A long time ago, Charles Goldfarb invented a markup language called SGML. SGML described how you could encode a hierarchical data structure inside of angled brackets. A little bit later, Tim Berners-Lee implemented HTML using SGML. That is, he created a hypertext-based hierarchical data structure based on the principles of SGML. The next part of story we all know very well. The Web and HTML got very popular.

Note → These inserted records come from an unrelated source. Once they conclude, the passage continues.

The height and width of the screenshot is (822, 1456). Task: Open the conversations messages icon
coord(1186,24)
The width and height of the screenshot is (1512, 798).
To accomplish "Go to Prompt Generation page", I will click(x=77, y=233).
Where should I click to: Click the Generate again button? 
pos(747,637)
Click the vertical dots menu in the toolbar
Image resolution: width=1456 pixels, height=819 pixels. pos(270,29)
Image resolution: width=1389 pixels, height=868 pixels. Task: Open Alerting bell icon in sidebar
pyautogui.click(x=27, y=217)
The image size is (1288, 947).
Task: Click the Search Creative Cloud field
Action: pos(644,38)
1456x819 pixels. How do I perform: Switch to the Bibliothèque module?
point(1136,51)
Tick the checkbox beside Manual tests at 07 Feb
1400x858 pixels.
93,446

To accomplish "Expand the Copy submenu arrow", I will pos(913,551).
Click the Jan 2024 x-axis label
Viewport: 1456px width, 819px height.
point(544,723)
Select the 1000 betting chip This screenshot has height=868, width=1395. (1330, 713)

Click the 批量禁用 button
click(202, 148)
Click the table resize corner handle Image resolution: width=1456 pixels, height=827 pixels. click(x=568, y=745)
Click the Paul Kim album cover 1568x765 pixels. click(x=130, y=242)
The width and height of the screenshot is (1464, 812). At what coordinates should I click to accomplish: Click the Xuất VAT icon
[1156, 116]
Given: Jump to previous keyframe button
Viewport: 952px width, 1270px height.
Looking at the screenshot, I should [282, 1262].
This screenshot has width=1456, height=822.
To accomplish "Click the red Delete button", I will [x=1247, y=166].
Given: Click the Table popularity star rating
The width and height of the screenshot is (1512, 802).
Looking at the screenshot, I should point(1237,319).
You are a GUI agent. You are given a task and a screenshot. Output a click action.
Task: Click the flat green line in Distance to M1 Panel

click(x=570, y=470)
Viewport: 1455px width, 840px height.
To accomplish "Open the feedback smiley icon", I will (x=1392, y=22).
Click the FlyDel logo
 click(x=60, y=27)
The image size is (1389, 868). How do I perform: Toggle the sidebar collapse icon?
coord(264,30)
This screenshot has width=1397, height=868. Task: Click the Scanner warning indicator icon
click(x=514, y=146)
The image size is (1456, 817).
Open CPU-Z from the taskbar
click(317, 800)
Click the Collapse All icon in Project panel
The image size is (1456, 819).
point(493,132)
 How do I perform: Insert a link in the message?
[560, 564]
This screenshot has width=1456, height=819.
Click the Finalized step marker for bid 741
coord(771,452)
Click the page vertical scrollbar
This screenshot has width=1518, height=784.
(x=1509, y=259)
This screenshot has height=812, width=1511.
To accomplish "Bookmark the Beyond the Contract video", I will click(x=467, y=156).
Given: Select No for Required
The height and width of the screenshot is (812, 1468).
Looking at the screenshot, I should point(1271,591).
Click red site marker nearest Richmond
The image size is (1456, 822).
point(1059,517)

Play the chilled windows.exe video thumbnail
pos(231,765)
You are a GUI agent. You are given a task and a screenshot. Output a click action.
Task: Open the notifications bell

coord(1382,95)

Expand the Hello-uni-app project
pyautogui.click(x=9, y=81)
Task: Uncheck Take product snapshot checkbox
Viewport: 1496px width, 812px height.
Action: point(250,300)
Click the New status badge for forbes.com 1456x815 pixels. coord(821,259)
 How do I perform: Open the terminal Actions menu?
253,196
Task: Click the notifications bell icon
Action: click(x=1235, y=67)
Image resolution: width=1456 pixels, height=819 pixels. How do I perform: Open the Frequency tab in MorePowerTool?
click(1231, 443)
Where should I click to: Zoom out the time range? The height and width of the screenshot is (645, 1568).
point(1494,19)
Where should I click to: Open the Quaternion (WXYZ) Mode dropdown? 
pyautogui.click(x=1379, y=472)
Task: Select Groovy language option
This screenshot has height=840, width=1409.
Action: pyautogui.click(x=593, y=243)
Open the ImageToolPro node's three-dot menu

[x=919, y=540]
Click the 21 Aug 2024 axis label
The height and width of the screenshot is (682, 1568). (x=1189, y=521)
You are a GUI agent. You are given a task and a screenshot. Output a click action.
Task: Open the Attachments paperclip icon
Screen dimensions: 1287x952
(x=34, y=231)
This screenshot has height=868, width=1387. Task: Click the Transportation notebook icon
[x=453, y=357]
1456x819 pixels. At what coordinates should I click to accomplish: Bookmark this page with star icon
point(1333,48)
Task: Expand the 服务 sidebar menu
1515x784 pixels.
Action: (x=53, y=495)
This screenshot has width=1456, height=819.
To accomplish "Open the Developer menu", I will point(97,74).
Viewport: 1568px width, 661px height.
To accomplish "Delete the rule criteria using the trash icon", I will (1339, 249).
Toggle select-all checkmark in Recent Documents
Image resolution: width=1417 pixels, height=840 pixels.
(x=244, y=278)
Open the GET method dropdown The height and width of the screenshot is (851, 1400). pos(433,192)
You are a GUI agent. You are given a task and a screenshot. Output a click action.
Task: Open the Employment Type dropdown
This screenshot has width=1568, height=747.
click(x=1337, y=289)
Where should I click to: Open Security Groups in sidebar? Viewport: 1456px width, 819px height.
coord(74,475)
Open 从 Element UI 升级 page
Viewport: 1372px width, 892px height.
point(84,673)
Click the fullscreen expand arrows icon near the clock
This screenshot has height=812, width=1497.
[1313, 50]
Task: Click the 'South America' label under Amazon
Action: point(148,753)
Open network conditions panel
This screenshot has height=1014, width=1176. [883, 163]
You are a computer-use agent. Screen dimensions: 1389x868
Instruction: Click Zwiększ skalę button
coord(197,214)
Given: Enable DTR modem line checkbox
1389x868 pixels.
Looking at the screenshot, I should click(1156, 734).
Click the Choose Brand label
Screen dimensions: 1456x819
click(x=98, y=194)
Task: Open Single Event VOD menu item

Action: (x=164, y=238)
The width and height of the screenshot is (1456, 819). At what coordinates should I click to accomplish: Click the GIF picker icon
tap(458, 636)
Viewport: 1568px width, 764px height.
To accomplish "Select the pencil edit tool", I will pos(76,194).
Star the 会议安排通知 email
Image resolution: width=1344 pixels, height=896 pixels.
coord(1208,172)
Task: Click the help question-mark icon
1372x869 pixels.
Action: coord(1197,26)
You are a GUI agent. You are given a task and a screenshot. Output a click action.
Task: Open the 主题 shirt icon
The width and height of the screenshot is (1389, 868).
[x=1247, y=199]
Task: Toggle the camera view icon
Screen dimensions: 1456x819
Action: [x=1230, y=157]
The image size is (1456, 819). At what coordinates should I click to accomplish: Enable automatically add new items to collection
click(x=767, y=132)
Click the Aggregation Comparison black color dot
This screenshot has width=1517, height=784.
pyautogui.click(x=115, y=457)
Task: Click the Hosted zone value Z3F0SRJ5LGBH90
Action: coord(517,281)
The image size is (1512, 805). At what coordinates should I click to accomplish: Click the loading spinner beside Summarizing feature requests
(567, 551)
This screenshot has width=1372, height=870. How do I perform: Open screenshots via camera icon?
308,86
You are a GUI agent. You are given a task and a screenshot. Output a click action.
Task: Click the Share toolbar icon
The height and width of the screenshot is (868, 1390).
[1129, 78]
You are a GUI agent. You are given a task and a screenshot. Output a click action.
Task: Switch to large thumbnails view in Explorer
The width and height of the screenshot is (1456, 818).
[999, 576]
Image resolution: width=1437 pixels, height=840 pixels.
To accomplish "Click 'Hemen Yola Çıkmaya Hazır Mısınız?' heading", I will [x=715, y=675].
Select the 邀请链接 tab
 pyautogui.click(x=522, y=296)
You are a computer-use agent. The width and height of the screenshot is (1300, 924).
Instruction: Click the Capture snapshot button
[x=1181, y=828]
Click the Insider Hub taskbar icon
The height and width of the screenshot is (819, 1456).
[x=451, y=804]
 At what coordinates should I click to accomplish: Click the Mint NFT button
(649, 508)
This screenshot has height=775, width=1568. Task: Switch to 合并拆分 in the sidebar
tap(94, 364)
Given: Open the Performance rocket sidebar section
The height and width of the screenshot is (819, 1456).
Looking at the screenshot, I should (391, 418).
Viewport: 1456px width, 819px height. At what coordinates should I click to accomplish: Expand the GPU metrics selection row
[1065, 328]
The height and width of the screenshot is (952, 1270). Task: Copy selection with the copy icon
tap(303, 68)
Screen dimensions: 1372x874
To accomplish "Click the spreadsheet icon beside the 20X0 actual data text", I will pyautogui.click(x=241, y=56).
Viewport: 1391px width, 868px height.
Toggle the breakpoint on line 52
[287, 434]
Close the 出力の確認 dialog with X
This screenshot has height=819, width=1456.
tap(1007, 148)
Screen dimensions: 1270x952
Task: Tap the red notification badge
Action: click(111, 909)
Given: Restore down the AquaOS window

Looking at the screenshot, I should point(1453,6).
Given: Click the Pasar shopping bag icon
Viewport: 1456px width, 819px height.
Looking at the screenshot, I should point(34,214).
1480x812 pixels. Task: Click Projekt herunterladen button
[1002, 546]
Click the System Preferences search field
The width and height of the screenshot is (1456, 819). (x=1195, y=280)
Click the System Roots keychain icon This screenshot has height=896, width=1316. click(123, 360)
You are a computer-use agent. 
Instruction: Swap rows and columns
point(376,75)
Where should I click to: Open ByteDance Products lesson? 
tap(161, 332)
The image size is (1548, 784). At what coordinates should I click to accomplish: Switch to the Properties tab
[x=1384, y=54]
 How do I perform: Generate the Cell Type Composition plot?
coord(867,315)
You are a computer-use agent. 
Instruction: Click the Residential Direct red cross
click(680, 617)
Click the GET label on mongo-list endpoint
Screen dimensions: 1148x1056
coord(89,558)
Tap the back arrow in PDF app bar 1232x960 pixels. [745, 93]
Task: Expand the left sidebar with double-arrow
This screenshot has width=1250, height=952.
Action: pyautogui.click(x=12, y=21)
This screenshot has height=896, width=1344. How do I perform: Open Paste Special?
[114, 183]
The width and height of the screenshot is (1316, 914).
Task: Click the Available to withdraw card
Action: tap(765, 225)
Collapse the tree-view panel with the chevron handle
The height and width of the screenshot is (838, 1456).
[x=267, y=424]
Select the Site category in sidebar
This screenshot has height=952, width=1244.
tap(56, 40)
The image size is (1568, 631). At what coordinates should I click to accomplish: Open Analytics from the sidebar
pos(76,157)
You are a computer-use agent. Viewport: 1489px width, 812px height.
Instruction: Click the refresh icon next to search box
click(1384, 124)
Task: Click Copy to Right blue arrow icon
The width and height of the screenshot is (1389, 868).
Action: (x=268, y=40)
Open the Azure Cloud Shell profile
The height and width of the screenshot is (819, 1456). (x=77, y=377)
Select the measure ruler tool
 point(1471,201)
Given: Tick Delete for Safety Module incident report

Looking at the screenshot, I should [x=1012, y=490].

At this point, people wondered if other SGML applications could also exist on the Web. The problem was that SGML parsing required knowledge of the application format (the DTD). This required a very smart parser. IE and Firefox are very smart parsers. You couldn't imagine how many mistakes the average Web developer makes and yet IE and Firefox are still capable of rendering something intelligent to the end-user. If we wanted other applications to exist on the Web, then SGML could not be the answer. What we needed was a subset of SGML that could be easily parsed. Enter XML.

Meanwhile some really intelligent people realized that HTML had another flaw. It mixed content and presentation. We could separate the content from the presentation (stylesheets). Now here's where I get confused. Along came XSLT and CSS. Both were god-awful attempts to add stylesheets to XML and HTML, but simple enough that they were widely adopted. In another thread, people started wondering how they could port HTML from SGML to XML and there ya go, we have XHTML. Now we're getting pretty close to lightweight parsing Web. But how does this all fit together? It doesn't.

You can format generic XML by tossing it thru a stylesheet and you can format XHTML by applying a bit of CSS, but there's no real convergence. So, you have two camps; one argument for styled generic XML and another for styled XHTML. What's new? Both have upsides and both have downsides. It's like Atom vs. RSS. XQuery vs. XPath.

On the other hand, XML is also great as a wire format for transferring data (RSS) between applications, but that's entirely another story and has little (but some) TODO with whether we should style generic XML or style XHTML. Should you apply a stylesheet to RSS to make your feed presentable? I guess you could and it works, so people are doing it. This is kinda how my blog software works. You see, each page has an equivalent RSS (XML) view. On the server side, I run the RSS thru an XSLT and apply a CSS.

Last, can we at least agree that HTML and SGML should be burried ASAP?